- [GOAL OF THE EXERCISE]
Provide again, from the entries below, every line from the one containing "Click help icon after ¥340.62×24期 option" through the one containing "Expand the chevron arrow behind the dialog", exactly as written, and no other line.

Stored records

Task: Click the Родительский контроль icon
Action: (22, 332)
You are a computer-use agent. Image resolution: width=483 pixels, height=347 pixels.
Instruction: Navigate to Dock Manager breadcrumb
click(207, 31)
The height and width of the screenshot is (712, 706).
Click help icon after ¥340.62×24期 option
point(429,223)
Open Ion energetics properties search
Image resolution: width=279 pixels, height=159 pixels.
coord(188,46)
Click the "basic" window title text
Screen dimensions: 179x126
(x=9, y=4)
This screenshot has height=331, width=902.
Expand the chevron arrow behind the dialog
* * *
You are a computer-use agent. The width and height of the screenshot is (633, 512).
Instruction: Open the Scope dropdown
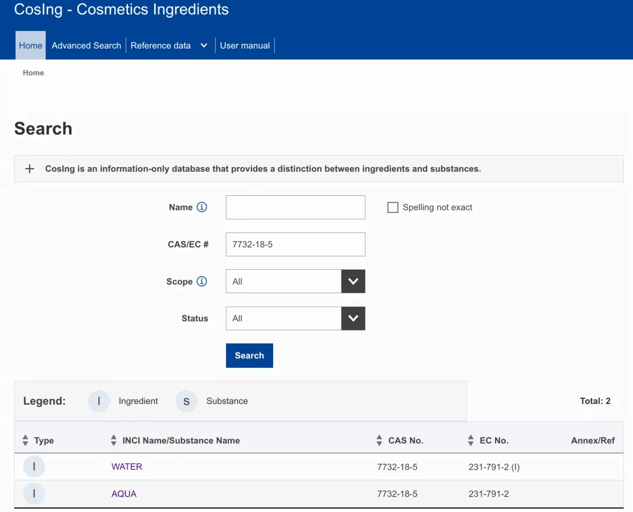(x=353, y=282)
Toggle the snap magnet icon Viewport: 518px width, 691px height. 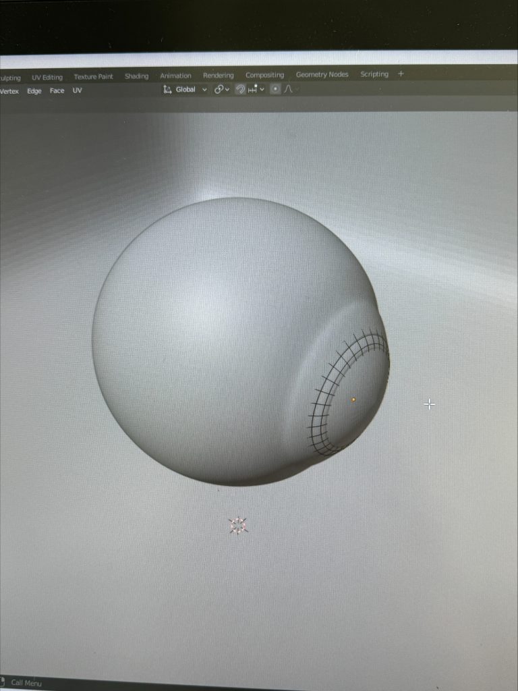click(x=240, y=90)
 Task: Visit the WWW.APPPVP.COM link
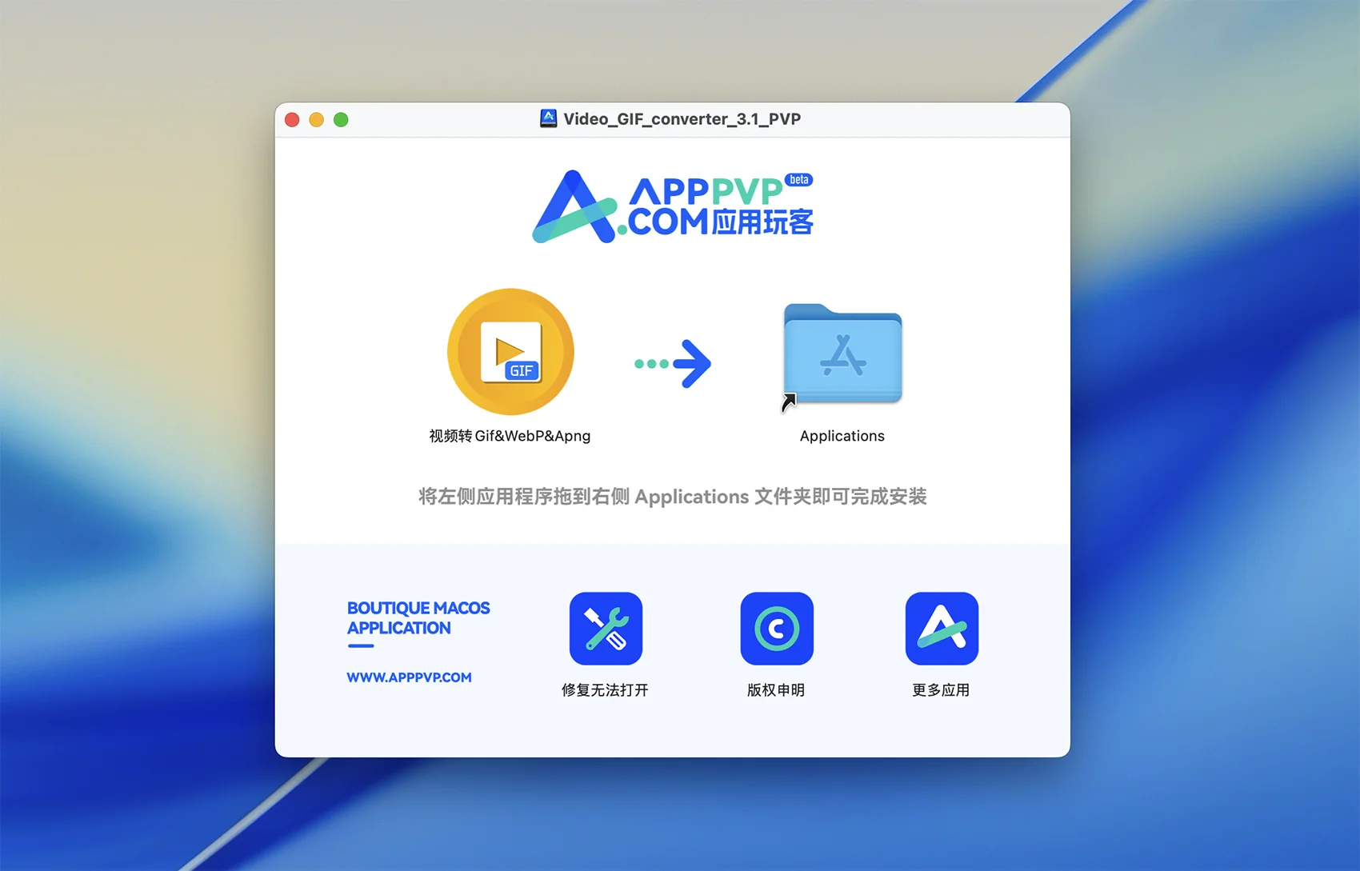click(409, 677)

- [EXERCISE ANSWER]
Click help icon after ¥340.62×24期 option
point(429,223)
Open Ion energetics properties search
Image resolution: width=279 pixels, height=159 pixels.
coord(188,46)
Click the "basic" window title text
Screen dimensions: 179x126
(x=9, y=4)
This screenshot has height=331, width=902.
Expand the chevron arrow behind the dialog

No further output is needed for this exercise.